La politica disprezzata, di Angelo Panebianco
Chi pensa sia una attività che debba essere svolta dai tecnici, chi crede sia meglio affidarla a cittadini onesti ma privi di competenze. Due visioni solo apparentemente diverse.
Che cosa è la competenza politica? Le diverse risposte a questa domanda spiegano i differenti atteggiamenti verso la politica dei nostri concittadini. La prima è scelta solo da ristrette minoranze tranne che in rari, eccezionali momenti: fa coincidere la competenza politica con le competenze tecnico-scientifiche o, più propriamente, subordina la prima alle seconde. L’ideale o il mito del “governo dei tecnici” è figlia di questa concezione. Il governo Monti ne è stata l’ultima incarnazione. Poiché al governo dei tecnici ci si rivolge nelle fasi di più acuta crisi politica ed economica, c’è da scommettere che quando in futuro ci saranno altre crisi acute il mito tornerà in circolazione, i “tecnici” ricominceranno a essere vezzeggiati in omaggio alla loro presunta capacità di salvare la patria. La seconda risposta sta oggi facendo la fortuna del movimento 5 Stelle: la competenza politica non è altro che l’insieme delle virtù che definiscono il buon cittadino, la prima delle quali è l’onestà, intesa non come onestà intellettuale
ma come indisponibilità ad appropriarsi illecitamente di denaro pubblico, unita a una vocazione
al servizio (da svolgere senza compensi o con compensi limitati) per il bene della comunità.
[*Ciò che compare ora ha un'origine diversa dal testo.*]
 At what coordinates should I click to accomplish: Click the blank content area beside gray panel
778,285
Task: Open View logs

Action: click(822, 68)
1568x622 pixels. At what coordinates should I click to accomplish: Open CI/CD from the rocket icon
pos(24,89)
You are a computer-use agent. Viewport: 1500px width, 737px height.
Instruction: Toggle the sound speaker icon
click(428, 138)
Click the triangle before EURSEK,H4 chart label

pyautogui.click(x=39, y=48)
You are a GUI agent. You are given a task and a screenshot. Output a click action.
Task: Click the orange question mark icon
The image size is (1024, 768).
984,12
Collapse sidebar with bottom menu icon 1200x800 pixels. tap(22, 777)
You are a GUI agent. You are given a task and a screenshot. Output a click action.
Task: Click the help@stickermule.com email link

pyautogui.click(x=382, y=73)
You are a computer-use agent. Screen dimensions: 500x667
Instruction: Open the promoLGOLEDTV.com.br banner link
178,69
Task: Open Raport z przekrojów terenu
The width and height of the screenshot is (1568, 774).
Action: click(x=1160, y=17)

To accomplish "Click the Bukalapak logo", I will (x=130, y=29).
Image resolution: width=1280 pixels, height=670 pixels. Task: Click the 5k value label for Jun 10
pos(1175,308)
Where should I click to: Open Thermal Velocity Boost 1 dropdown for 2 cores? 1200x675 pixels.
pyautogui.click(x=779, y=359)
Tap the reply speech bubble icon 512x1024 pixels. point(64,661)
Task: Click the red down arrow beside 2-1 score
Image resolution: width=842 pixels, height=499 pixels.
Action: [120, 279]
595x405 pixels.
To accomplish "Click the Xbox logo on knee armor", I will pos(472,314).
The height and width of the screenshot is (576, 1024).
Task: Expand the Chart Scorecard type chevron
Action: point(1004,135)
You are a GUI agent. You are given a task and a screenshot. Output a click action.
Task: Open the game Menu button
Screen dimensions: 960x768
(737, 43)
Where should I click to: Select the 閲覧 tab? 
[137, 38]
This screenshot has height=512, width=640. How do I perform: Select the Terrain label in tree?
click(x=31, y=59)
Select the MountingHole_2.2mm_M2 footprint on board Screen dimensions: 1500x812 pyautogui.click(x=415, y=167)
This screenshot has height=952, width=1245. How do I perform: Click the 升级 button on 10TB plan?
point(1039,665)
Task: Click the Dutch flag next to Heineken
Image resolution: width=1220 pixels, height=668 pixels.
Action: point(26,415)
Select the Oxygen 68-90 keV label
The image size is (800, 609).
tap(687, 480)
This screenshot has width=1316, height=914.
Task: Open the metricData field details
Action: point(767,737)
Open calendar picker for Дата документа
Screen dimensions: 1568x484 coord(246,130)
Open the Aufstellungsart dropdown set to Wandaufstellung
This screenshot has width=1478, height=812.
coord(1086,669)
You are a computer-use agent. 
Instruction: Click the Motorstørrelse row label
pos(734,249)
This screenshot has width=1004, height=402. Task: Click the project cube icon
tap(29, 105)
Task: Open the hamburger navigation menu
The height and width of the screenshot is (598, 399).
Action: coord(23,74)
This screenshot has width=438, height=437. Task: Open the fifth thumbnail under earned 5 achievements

Qui l’idea è che chiunque, indipendentemente dalle sue esperienze e conoscenze, purché in possesso delle suddette virtù civiche (onestà e spirito di servizio), possa governare, amministrare la cosa pubblica. Non è un’idea originale, circola da quando, un paio di secoli fa, il processo di democratizzazione ha investito le società umane: Lenin pensava che anche la “cuoca” potesse amministrare la cosa pubblica una volta posto termine ai conflitti di classe mentre per il “populismo jaksoniano” (dal presidente americano Andrew Iackson) chiunque poteva entrare a far parte dell’amministrazione purché fedele al presidente in carica. Tra le due concezioni suddette, nonostante le apparenze, nonostante esse definiscano in modo assai diverso la competenza politica, ci sono molte somiglianze. Entrambe disprezzano i politici di professione (ignoranti e incompetenti per la prima, ladri e corrotti per la seconda), entrambe assumono che la politica non richieda capacità o competenze specifiche: è quindi una attività che può essere svolta dai tecnici, depositari di un sapere tecnico- scientifico oppure dai cittadini comuni privi di competenze e di esperienze. Al di là dell’aperta ostilità per i politici di professione, dietro alle due ideologie, si scorge un più generale disprezzo per la politica, a sua volta generato da un’incomprensione di fondo delle funzioni che essa svolge. Ne sono immuni solo quelle culture politiche nelle quale a nessuno salta in mente di pensare “piove, governo ladro”, dove è invece diffusa la convinzione che, se pioverà, solo i politici esperti disporranno della competenza necessaria per distribuire ombrelli.